Included in this page are all of the major string parameters that I have obtained so far for this string, as well as all relevant data I have collected and analyzed for this string, including harmonic content data, spectrograms, and autocorrelation graphs. You can enlarge the images by clicking on the thumbnails.


Material: Polyester

Thread: Barbook’s Weaverbird Polyester #15 Brown

Thread Diameter (in.): 0.0048″

Theoretical Calculated Twisted Substrand Diameter (in.): 0.0199″

Theoretical Calculated Twisted Total Diameter (in.): 0.043″

Thread Strength: 1.5lbs

# of Substrands: 3

# of Threads per Substrand: 12

Total Thread Count: 36

# of Primary Twists: 1950

Twist Angle (degrees): 45

Substrand Twist Direction: Clockwise

String Twist Direction: Clockwise

Primary Twisting Tension: 3lbs

Secondary Twisting Tension: 5lbs

Starting Length (in.): 120″

Ending Length (in.): n/a


1. Linear Spectrum Harmonic Content Graphs


2. Autocorrelation


3. Spectrograms (Window 4096)


4. Spectrograms (Window 2048)


5. Spectrograms (Window 512)


  1. Linear Spectrum Harmonic Content Graphs – Shows the harmonic content of each string, graphed along the linear spectrum in terms of frequency to intensity. A very accurate way to easily visualize the harmonics and overtones of each string.
  2. Autocorrelation – Shows the periodic nature or trends from a given set of data. Autocorrelation can provide a unique look at data, and can reveal repeating patterns from seemingly random datapoints. For this application, it is derived from the original signal and more clearly shows the decaying oscillatory nature of the plucked string.
  3. Spectrograms (Window 4096) – Shows the spectrogram of each string, with a window setting of 4096. This setting allows one to clearly view all of the harmonics by showing the frequency, intensity, and duration of each harmonic.

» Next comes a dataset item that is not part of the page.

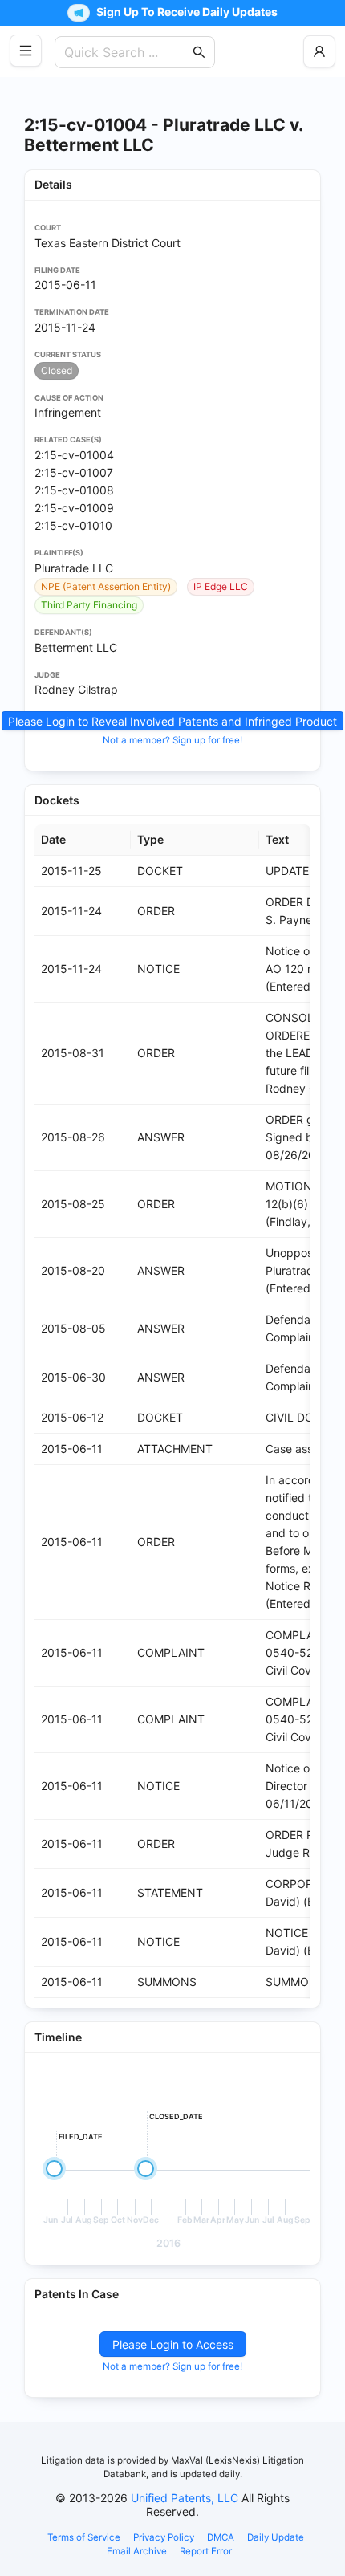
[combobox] (126, 52)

This graph can be most easily cross-correlated to the linear spectrum harmonic content graphs to compare durations and intensities of harmonics in a string.
  4. Spectrograms (Window 2048) –  Shows the spectrogram of each string, with a window setting of 2048. For this application, I have found that this setting is ideal in viewing the oscillatory instabilities of the guqin string more clearly, which cannot be seen as well in higher window settings. These are seen as wavering lines, which are most noticeably present in the mid-upper harmonics.
  5. Spectrograms (Window 512) – Shows the spectrogram of each string, with a window setting of 512. For this application, I have found that this setting, while having the lowest frequency band resolution of the three settings, allows one to zoom out on the entirety of the harmonic spectrum, and see how the overall power level and intensity shifts from one string to another, and where the harmonic content is overall most present for a given string.